I think the bit on procedural fetishism is mostly correct, but I think misses a psychological point (putting aside the folks on power trips, which does happen, but not that often). If you're a federal employee and are trying to actually do your job, a fair amount of that is stuff you personally will think is unwise, unnecessary, counterproductive, or pandering. Because that's what congress has told you to do. The way you, or at least I, adjust to that psychologically is to say 'I may or may not be correct on the utility of this, but I am a civil servant, my job is to carry out the tasks provided by congress under the guidance of the president and his appointed leadership/policies.'
And that's the psychological out that means that, denying someone disability benefits because, hey, they help out around the house sometimes, so could work as a part-time janitor, isn't morally debilitating, merely unpleasant. That's the standard established by the courts and congress hasn't adjusted it, so it's the law of the land and I need to comply with that as a good civil servant (this obviously has some moral limits, but they very rarely come up in my experience).
But once you've taken that psychological step of accepting that your role genuinely is to be a servant of society and execute the policy laid out under the restrictions laid out...well, by what right do I decide 'eh, this bit of procedure is dumb and counterproductive to the overall goal of the project? It's exactly as much something I'm supposed to comply with as the desired end result of the action. Yeah, yeah, I'm supposed tobuild a project, I'm also supposed to comply with NEPA/ESA/NHPA/ETC. By what right do I prioritize one of those over the others?
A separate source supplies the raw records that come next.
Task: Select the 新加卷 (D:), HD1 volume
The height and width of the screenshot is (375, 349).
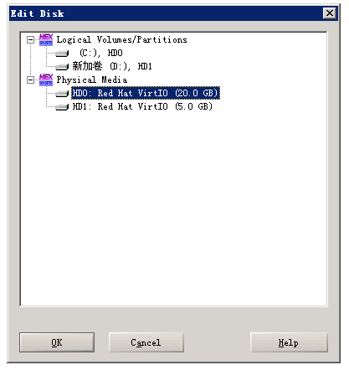Action: tap(112, 66)
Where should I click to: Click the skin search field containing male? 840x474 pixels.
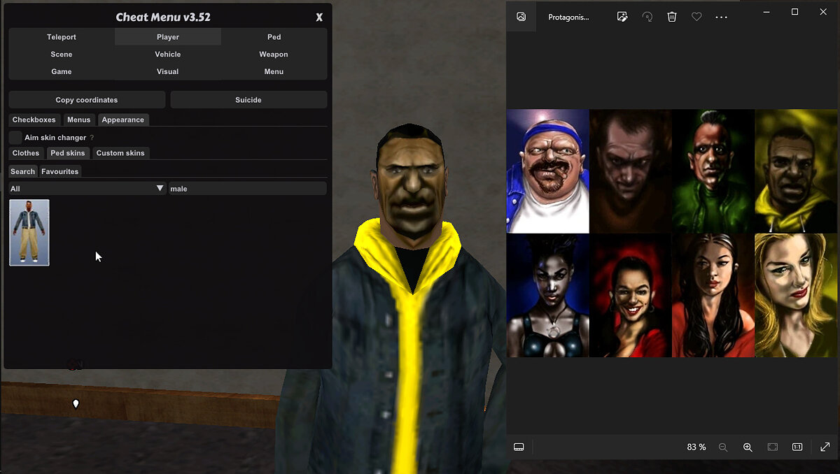[248, 189]
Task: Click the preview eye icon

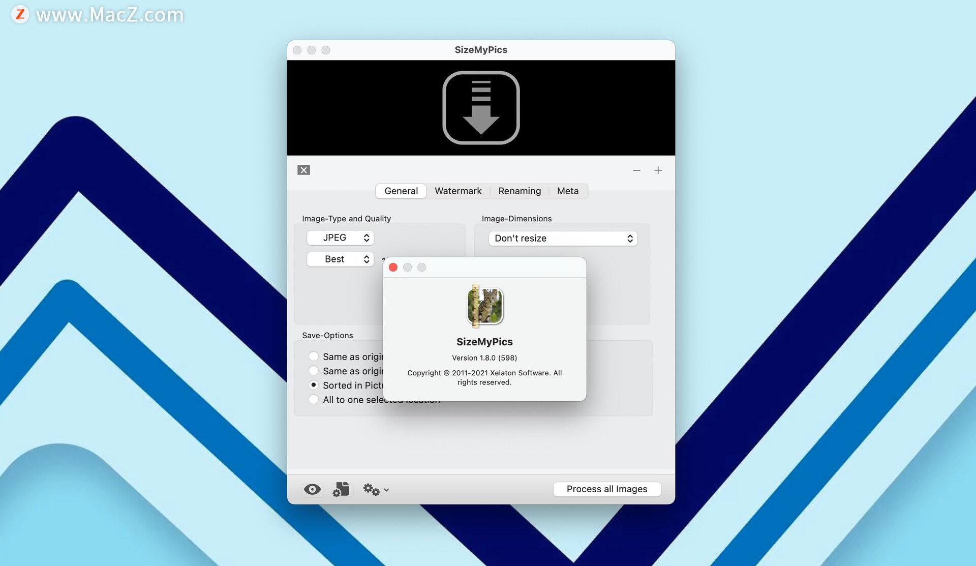Action: click(312, 489)
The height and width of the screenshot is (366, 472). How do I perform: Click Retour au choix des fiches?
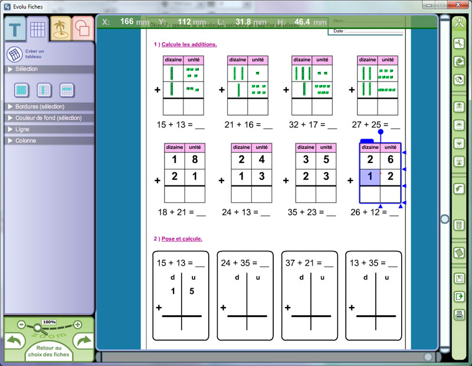click(x=49, y=352)
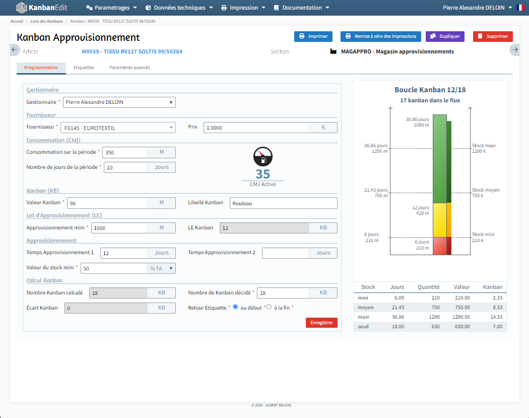Click the red Supprimer trash button
Image resolution: width=529 pixels, height=418 pixels.
[x=493, y=36]
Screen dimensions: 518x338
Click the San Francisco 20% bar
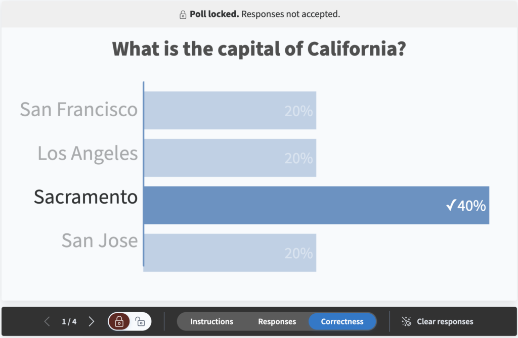tap(230, 111)
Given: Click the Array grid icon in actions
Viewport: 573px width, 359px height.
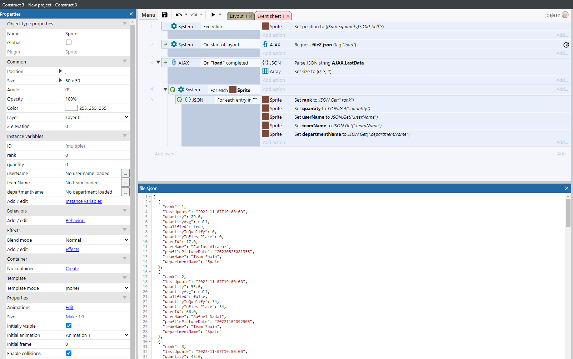Looking at the screenshot, I should click(x=265, y=71).
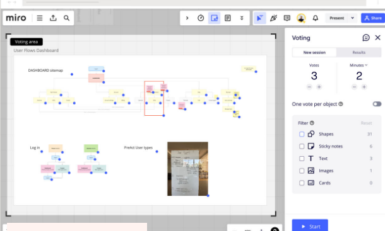Open the timer tool icon

(x=201, y=18)
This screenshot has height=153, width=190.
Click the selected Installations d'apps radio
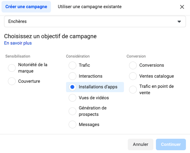pos(72,87)
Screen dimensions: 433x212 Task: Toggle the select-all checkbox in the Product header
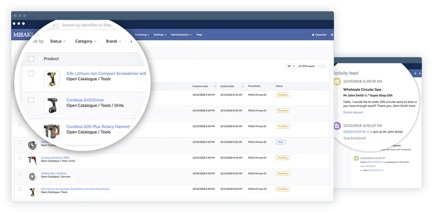31,59
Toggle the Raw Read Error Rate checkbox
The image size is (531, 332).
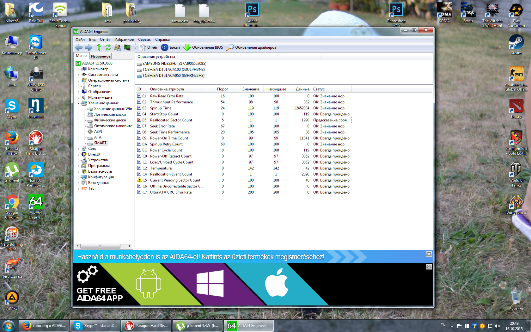pos(139,96)
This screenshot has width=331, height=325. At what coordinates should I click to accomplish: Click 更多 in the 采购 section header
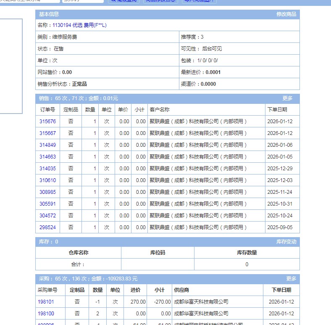(291, 279)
ETA: Or, phrased differently, almost everyone thinks they're a problem solver, the question is, what's the problem they're solving? Is it how to build a project? Or how to comply with NEPA? Both of those are congressional mandates, after all.
You mention unions in passing, but the political economy of reforming union rent-seeking seems like it deserves more emphasis and discussion. It's such a big factor in all kinds of state capacity and barriers-to-abundance issues, not just civil service reform.
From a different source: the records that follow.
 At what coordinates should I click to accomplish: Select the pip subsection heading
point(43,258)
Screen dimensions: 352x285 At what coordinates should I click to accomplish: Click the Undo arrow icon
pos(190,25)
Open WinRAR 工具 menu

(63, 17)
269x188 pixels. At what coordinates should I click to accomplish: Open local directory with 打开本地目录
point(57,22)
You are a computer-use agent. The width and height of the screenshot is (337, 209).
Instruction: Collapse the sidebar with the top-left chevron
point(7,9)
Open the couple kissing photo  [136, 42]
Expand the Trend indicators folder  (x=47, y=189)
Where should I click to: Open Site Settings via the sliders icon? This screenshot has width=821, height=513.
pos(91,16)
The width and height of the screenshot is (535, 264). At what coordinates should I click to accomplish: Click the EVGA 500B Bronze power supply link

I agree. I don't know enough about it! Philip Howard has taken a very bold anti-public sector union stance that will get some play in this new administration. I'm not sure I'd go as far as he does but he makes some excellent points.
"Stop layering on dumb rules, start fixing the ones we have."
Amen. It will suck if things have to get even worse before they get better, but they *need* to get better. And I think you're 100% correct that public-sector employees who *want* to do a good job desperately want reform. I know from experience that nothing is more demotivating than being surrounded by people who "can't or won't do the job."
True, but even worse is unnecessary/counter productive "jobs" and policies being created. Focusing on removing unproductive "people" is just a mistake.
With Musk's recent comments on X calling out specific federal public servants, I think this optimism about what DOGE will do can be safely put to rest.
As a fellow infrastructure planner, I get and share your exasperation. I hope that, despite the trolling, these guys want to get credit for actually making stuff work.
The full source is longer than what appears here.